Essentially, TRPA1 opens in response to painful stimulation, and ions enter the cell, making it less negatively charged, or depolarized. At this point most ion channels close, a phenomenon known as inactivation, because their signaling task has been achieved.
But TRPA1 senses the depolarization and responds to it by staying open; it will close only when the harmful stimulus goes away. However, if the depolarization is small, the TRPA1 channels close.
This means that TRPA1 could allow sensory neurons to ignore sustained innocuous stimuli (such as gentle pressure) but to respond to noxious stimuli (such as a pinch that causes tissue damage) and remain active as long as the noxious stimuli persist.

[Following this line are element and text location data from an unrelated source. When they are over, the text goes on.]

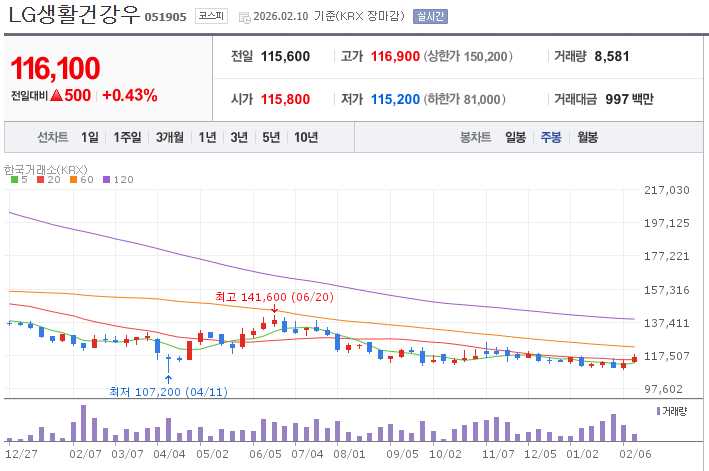
Task: Open the 10년 line chart view
Action: tap(306, 137)
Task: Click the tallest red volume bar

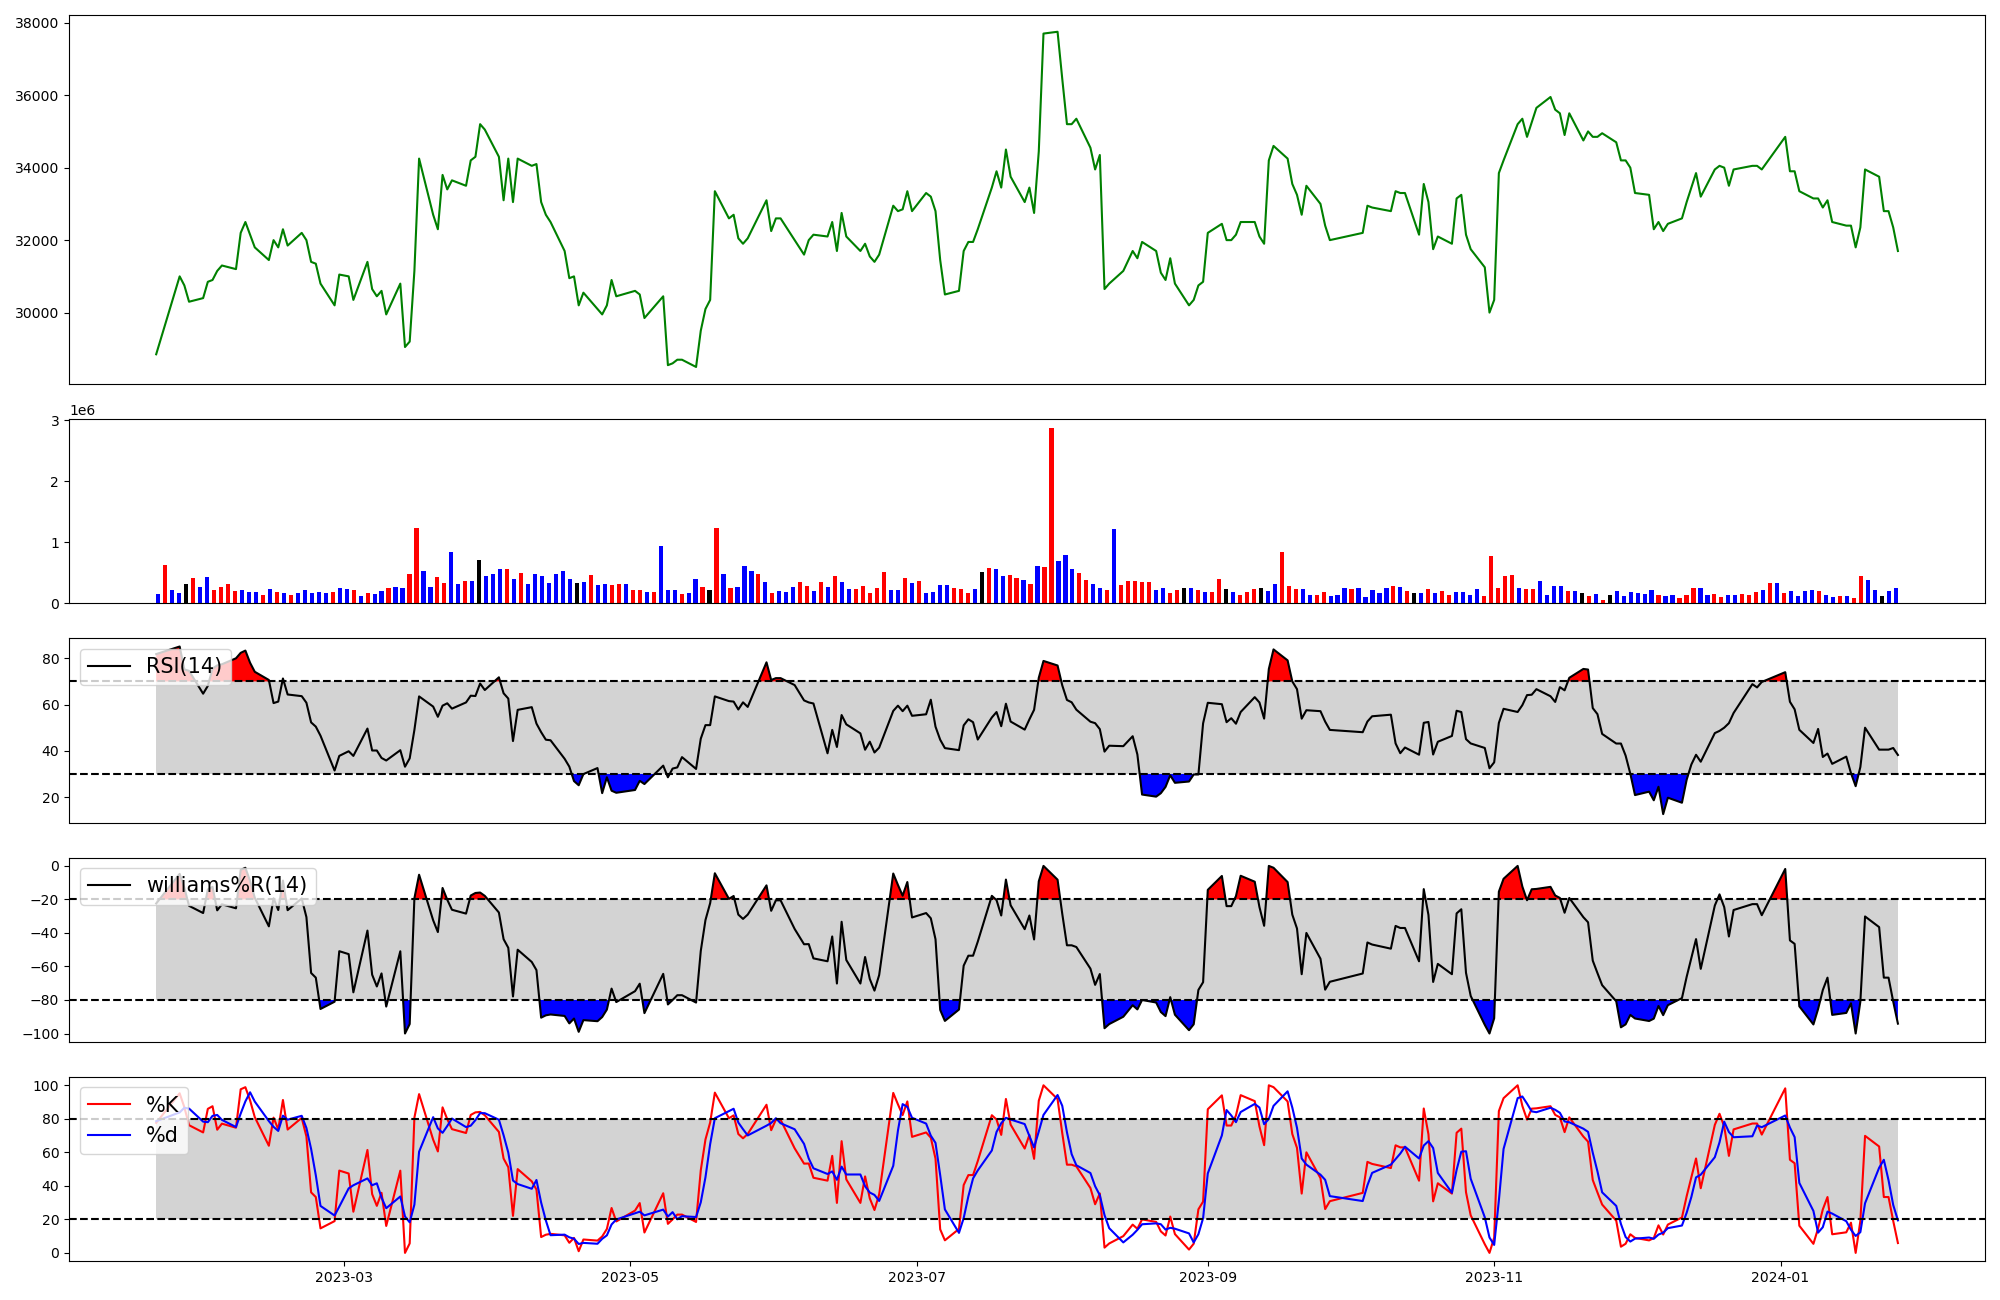Action: point(1051,515)
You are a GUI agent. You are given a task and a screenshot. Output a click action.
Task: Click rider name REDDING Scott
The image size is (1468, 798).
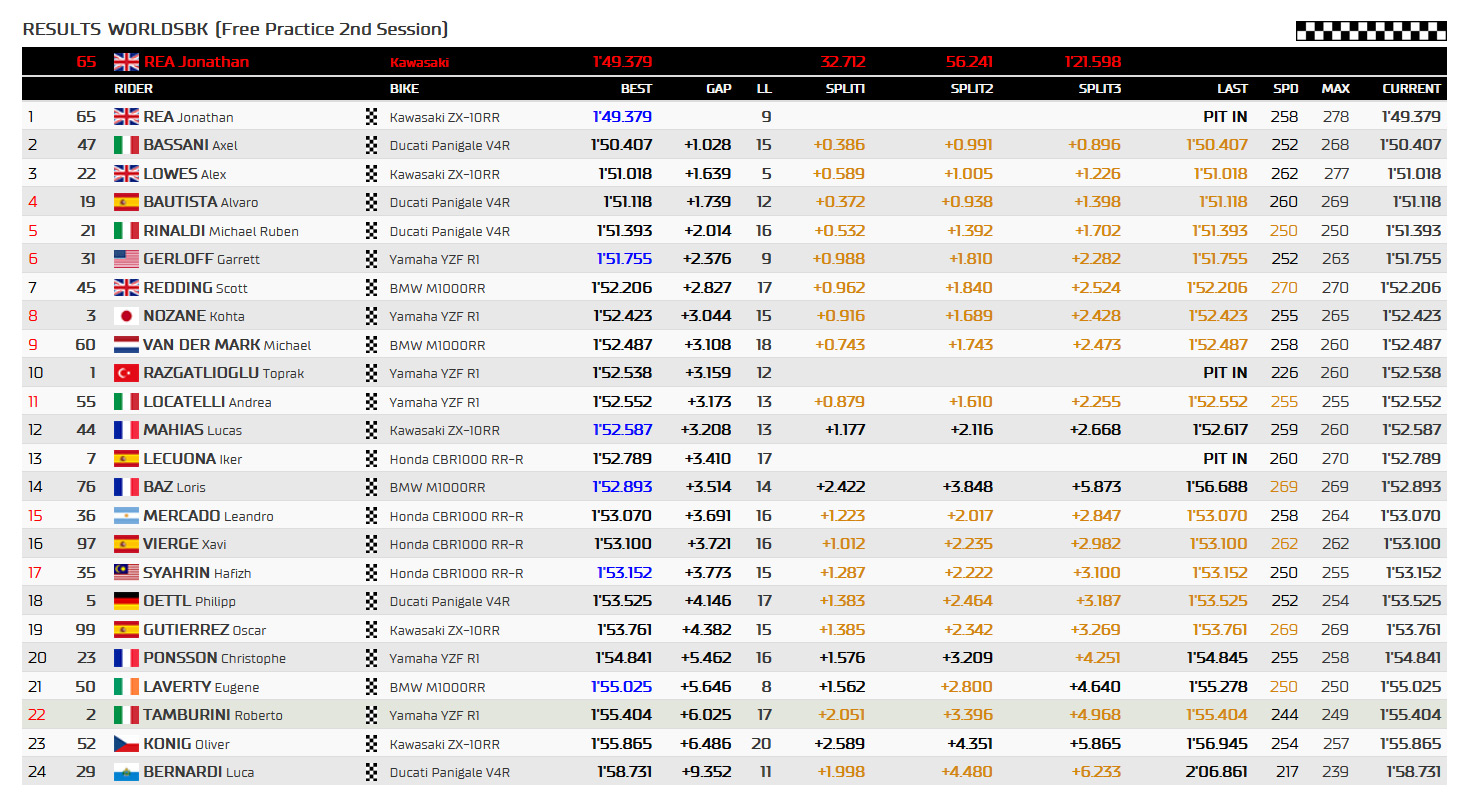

It also means that TRPA1 is sensitized by the opening of other nociceptor channels in the same sensory nerves; for example, those that respond to painful heat. This property of TRPA1 may thus account for painful phenomena in damaged tissues such as lack of desensitization or even some forms of enhanced sensitization, such as hyperalgesia (extreme sensitivity to pain) or allodynia (pain resulting from non-noxious stimuli to normal skin).
“Now we can look for TRPA1 channel blockers, which potentially will constitute novel analgesics that block pain at its initiation,” Dr. Garcia-Añoveros said.
“Such TRPA1 channel blockers should probably be used topically—preferably avoiding contact with the inner ear—but could also be applied systemically. In that case, the patient might have to put up with temporary deafness, a side effect that is probably better than extreme pain. What is critical at this point is to identify drugs or treatments that very specifically inhibit TRPA1,” he said.
TRPA1 is known to be activated by pain-producing chemicals such as the pungent components of edibles including wasabi, horseradish, mustard, cinnamon, and Listerine®, which explains why they sting the mouth.
This research was supported by grant RO1-NS044363 from the National Institute of Neurological Disorders and Stroke and grant R21-DC006089 from the National Institute on Deafness and Other Communication Disorders.
The full article is available online at http://www.jneurosci.org [25(16):4052-4061].
(Reprinted from the Northwestern University News Center.)